(TASK DETAILS)
Can you format the material starting at the line containing "Locate an element on the screen. The" and ending at the line containing "member-cell: 江佩娟 138138" as a JSON list of strings, one per line, with blank lines dropped and the pictures left out?

(INPUT FOR THIS TASK)

----------

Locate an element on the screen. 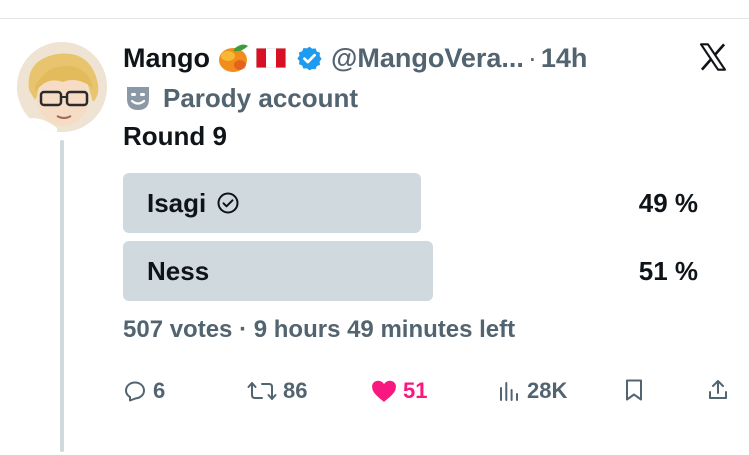 This screenshot has width=749, height=455. poll-option-label-row: Ness is located at coordinates (178, 271).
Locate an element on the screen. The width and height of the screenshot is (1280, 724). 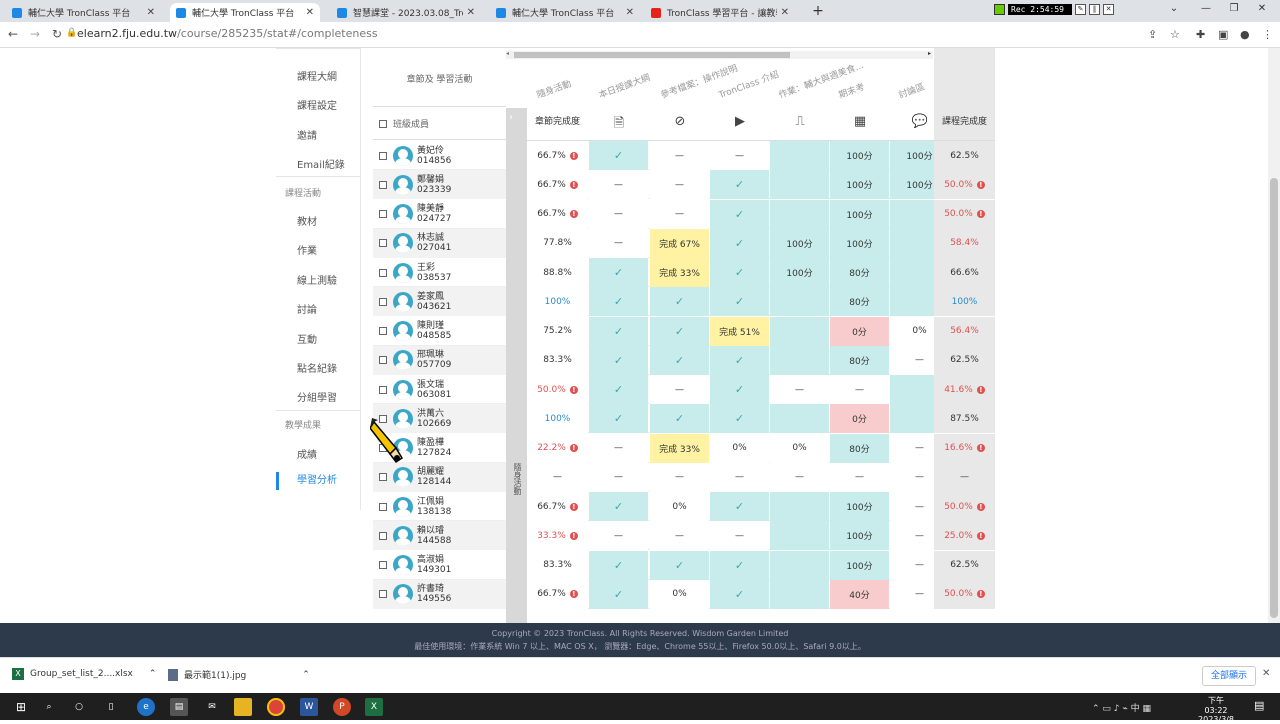
member-cell: 江佩娟 138138 is located at coordinates (440, 506).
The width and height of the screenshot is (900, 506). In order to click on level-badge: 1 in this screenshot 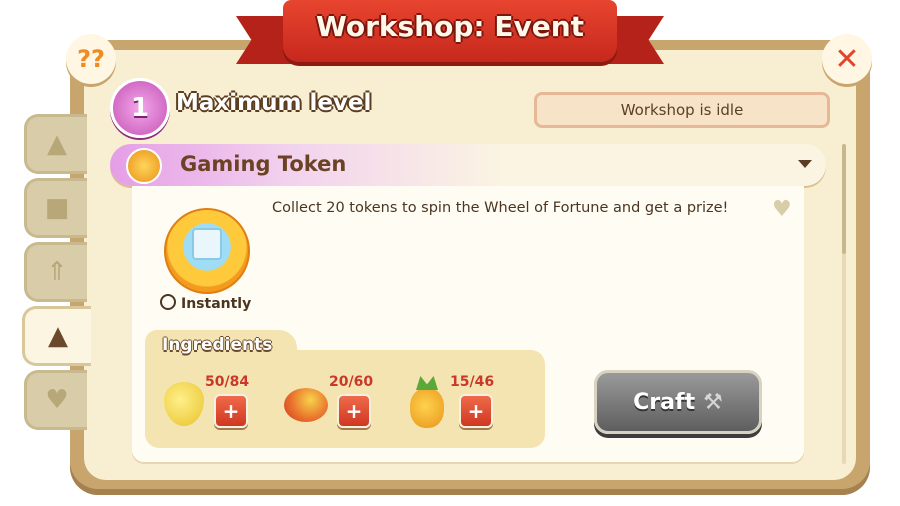, I will do `click(140, 108)`.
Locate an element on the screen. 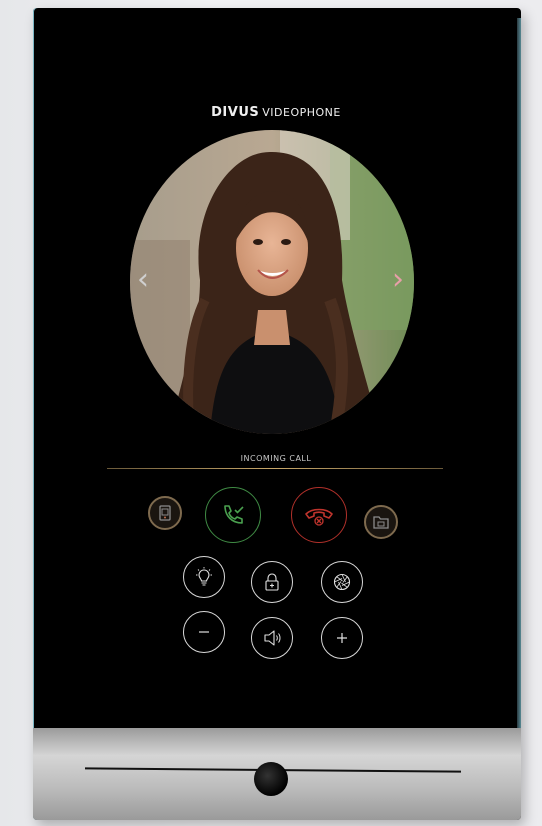 This screenshot has width=542, height=826. light-button is located at coordinates (204, 577).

----------

(EXERCISE OUTPUT)
[
  "Locate an element on the screen. The width and height of the screenshot is (1280, 724). ",
  "member-cell: 江佩娟 138138 is located at coordinates (440, 506)."
]